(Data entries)
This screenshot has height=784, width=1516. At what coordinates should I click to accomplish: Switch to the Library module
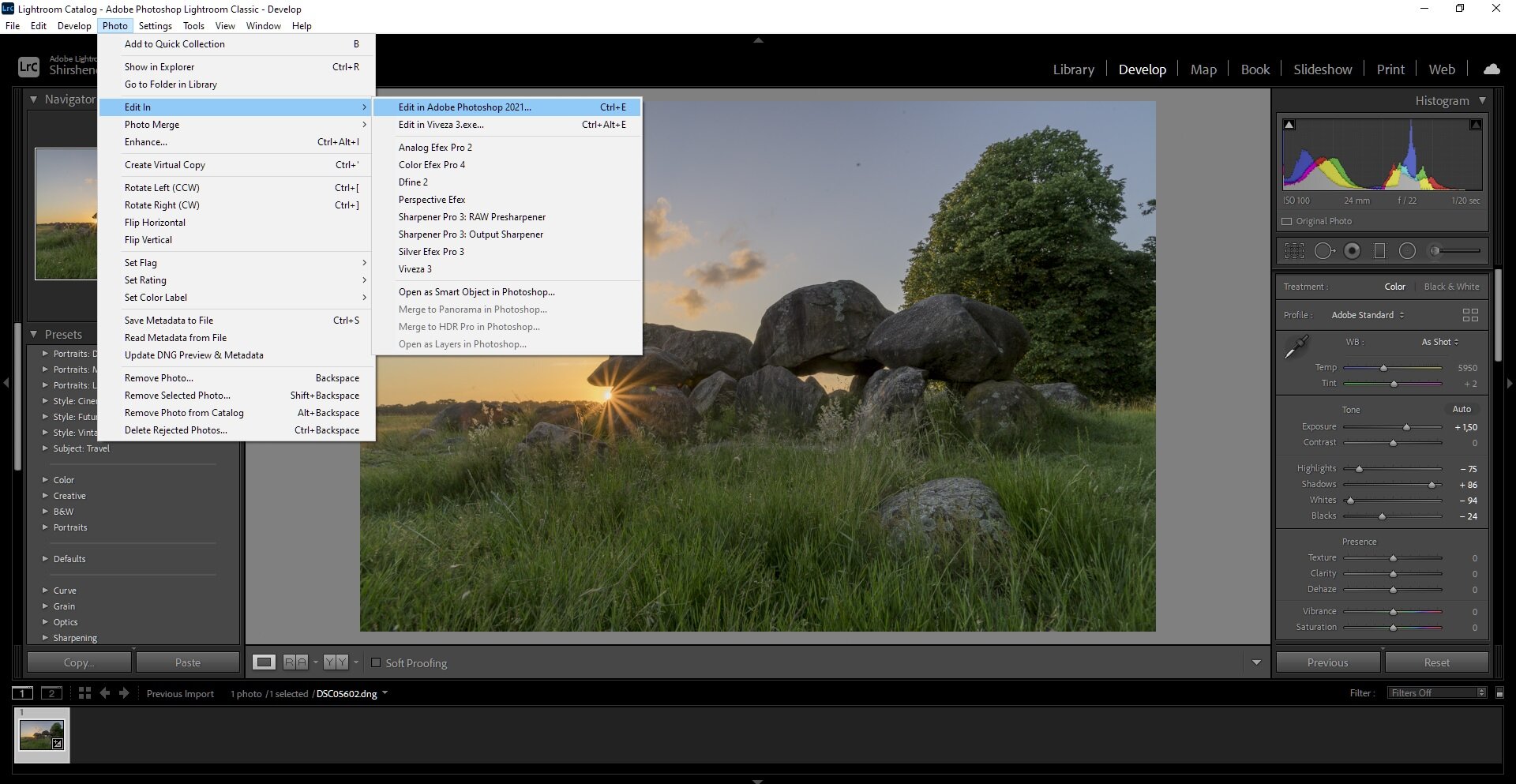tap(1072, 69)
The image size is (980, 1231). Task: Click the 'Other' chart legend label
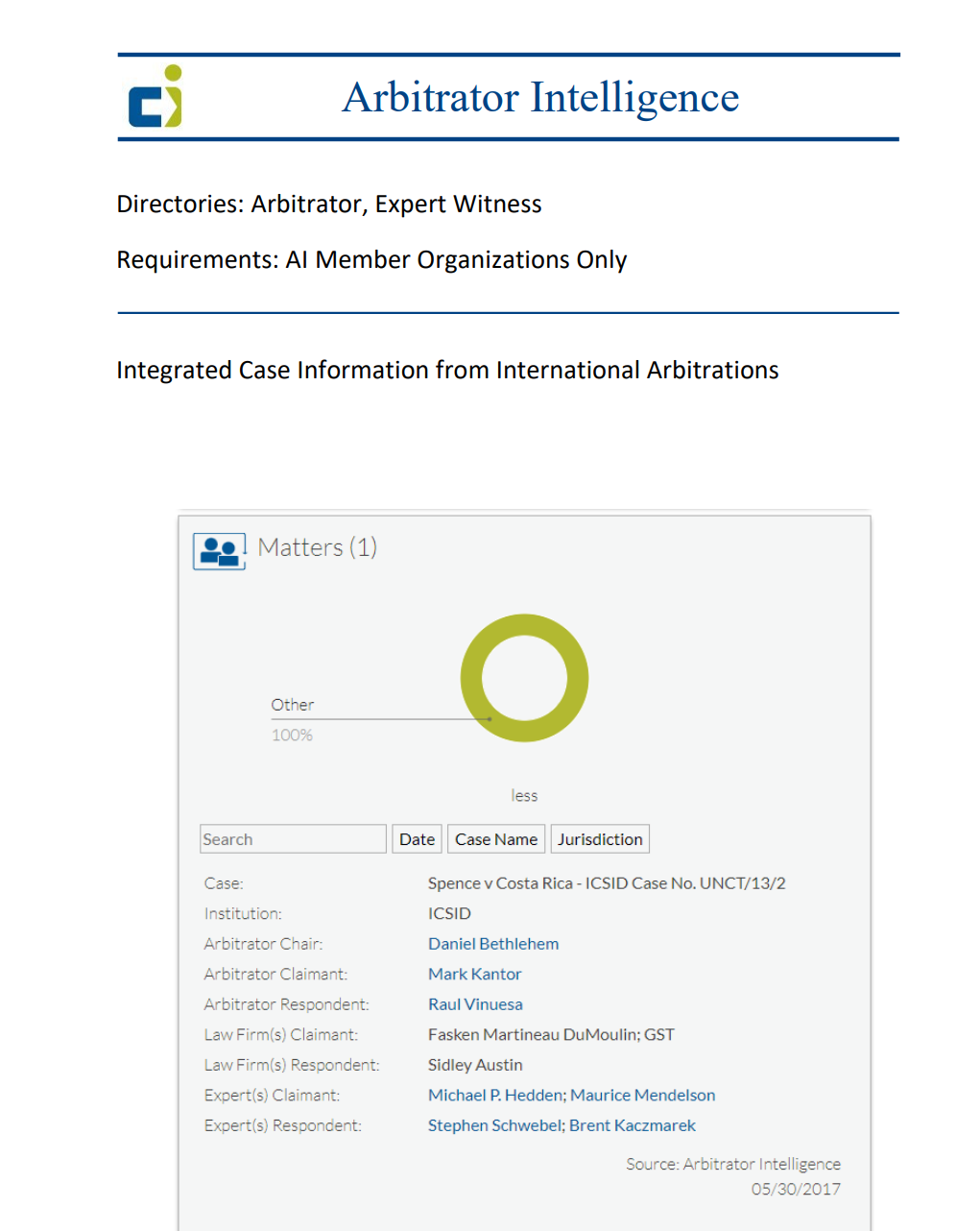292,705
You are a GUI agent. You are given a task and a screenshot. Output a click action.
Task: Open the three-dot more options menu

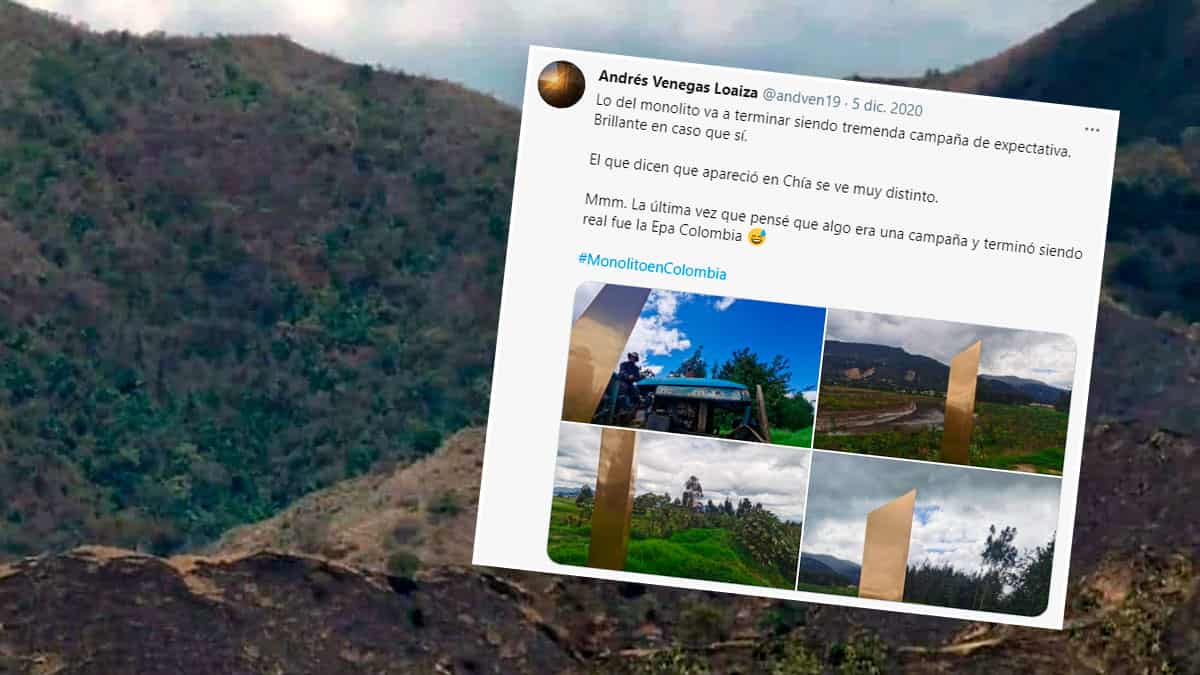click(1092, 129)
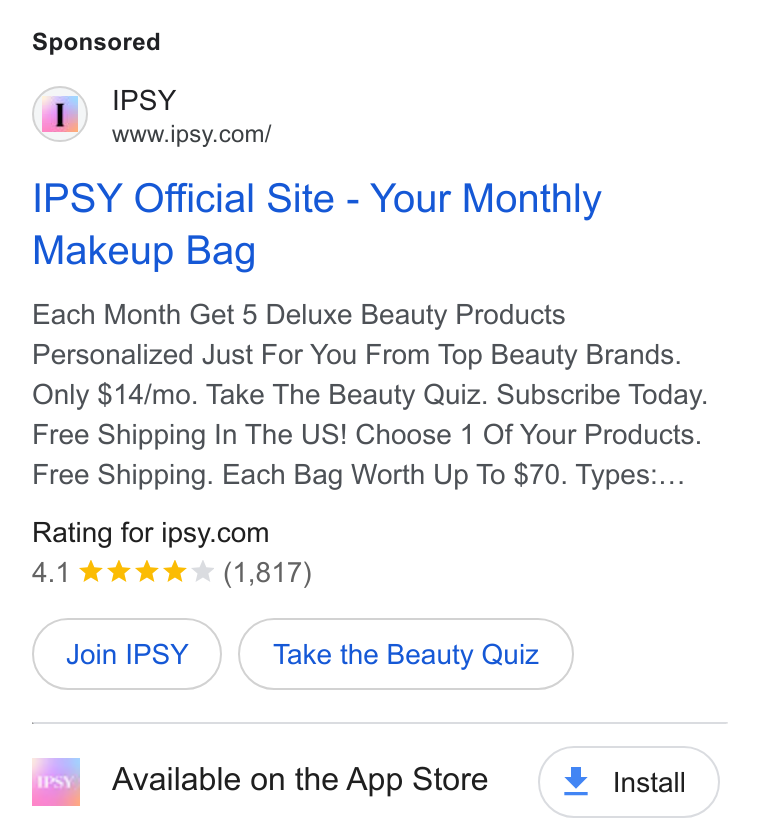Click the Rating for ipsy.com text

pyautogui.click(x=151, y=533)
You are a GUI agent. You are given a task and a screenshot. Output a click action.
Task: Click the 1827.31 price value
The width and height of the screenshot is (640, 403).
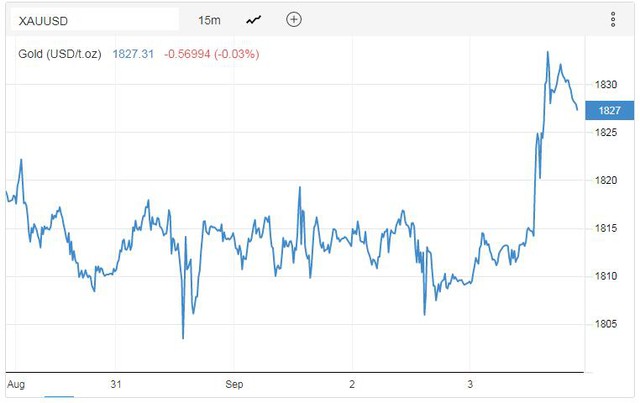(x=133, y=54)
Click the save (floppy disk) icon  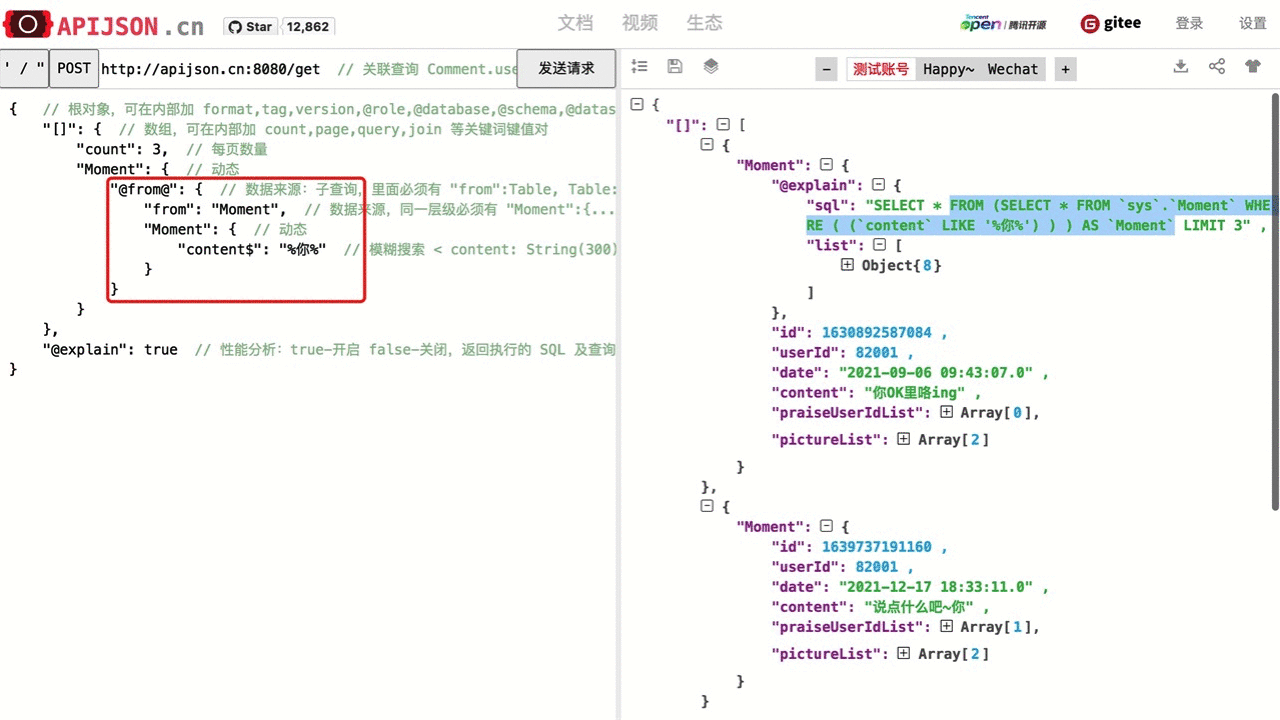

**What to do:** Rewrite every one of the items above, replacing each "screenshot" with "screen capture" and changing nothing else. Leave the pictures out of your answer.

**In response:**
This screen capture has height=784, width=1516. At what coordinates should I click to accomplish: Switch to the Library module
tap(1072, 69)
The image size is (980, 1231). Task: Click the 'Other' chart legend label
292,705
You are a GUI agent. You are given a task and a screen capture. Output a click action.
Task: Open the three-dot more options menu

click(1092, 129)
Click the Rating for ipsy.com text

pyautogui.click(x=151, y=533)
You are a GUI agent. You are given a task and a screen capture. Output a click action.
Task: Click the 1827.31 price value
The width and height of the screen capture is (640, 403).
(x=133, y=54)
Click the save (floppy disk) icon  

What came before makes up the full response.